The format of each message in the external streaming format is a list of one or more results, marked by which phase produced them. Riak Pipe took full advantage of this for its naive first pass at compatibility: it put one result in each message. The system it replaced, though, chose to always deliver the entirety of a reduce result in one message, and also chose to batch map results into chunks of 100.
Consuming these two correctly is no different: just accumulate all the results into bins for each phase. When time and space are concerned, however, the manner in which that binning is done makes all the difference in the world.
To wit: in a world where all reduce results are delivered in one go and map results are delivered in batches of 100, binning with orddict:append_list/3
, an O(MN)* operation (M = messages, N = results), is not horrible, because M is usually small. But, in a world where each map or reduce result is delivered as its own message, M is equal to N, meaning we’re dealing with an O(N^2) operation, 100 to N times more expensive. Growing in time and space (garbage production) at the square of the size of your input is not a solution fit for large amounts of data.

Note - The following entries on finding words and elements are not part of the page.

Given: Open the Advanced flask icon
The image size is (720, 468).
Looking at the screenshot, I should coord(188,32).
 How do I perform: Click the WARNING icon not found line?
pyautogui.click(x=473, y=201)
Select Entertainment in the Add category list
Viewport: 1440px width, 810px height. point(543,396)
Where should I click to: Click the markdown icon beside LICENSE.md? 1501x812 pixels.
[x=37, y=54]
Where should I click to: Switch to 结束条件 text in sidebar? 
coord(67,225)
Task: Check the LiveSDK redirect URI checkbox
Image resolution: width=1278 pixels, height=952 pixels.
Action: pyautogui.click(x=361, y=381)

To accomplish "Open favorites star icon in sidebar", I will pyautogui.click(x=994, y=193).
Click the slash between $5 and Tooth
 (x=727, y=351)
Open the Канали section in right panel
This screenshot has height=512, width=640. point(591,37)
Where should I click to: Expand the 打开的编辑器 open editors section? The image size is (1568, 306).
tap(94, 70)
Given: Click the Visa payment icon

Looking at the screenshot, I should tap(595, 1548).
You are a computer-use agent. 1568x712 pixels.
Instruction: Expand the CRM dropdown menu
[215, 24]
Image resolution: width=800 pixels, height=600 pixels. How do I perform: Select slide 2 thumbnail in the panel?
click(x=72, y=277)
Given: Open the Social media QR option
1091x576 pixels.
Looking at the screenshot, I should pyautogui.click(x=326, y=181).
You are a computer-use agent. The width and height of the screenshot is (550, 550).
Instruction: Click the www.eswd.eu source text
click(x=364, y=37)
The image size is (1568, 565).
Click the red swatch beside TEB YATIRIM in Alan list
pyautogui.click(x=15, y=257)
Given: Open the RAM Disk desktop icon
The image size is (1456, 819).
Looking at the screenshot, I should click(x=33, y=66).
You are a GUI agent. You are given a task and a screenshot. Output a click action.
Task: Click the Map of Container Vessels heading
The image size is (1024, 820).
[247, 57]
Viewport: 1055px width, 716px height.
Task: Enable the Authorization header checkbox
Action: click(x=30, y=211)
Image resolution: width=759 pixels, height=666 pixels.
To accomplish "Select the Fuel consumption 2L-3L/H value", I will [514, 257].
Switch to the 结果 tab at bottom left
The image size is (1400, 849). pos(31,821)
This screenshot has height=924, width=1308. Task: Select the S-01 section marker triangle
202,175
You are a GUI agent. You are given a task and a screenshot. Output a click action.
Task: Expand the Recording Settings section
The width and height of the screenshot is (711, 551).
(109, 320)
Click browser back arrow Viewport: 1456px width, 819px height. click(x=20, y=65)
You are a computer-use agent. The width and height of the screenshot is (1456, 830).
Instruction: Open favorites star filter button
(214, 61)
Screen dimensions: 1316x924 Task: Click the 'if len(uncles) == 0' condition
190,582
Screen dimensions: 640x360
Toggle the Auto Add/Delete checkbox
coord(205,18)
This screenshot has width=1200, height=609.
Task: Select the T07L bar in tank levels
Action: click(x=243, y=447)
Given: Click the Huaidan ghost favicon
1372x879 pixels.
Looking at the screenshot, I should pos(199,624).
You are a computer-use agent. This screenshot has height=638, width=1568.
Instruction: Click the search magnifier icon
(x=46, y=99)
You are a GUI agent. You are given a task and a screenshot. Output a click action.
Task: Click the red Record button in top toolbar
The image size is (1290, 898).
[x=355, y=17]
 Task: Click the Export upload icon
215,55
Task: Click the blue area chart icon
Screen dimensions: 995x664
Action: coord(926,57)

A couple of quick fixes in the 1.2 release have shrunk the growth factor back down to O(N) for the Erlang Protocol Buffers client library. Similar fixes have improved the same situation in the HTTP interface as well. Or, in simpler terms, Riak’s 1.2 release speeds up non-streamed MapReduce results by leaps and bounds.
We’ve been quite happy with the Riak Pipe implementation of Riak’s MapReduce system from usability and debugging standpoints. With all of the improvements we’ve made in the last year, and the few that we have planned for the next major release after 1.2 (delivery of multiple results per message, for example), we feel confident in deprecating the previous, “legacy” system in 1.2, in preparation for removing it entirely in the following release. Transitioning to exclusively Riak Pipe for MapReduce will clean up the codebase, simplifying maintenance and make way for future growth.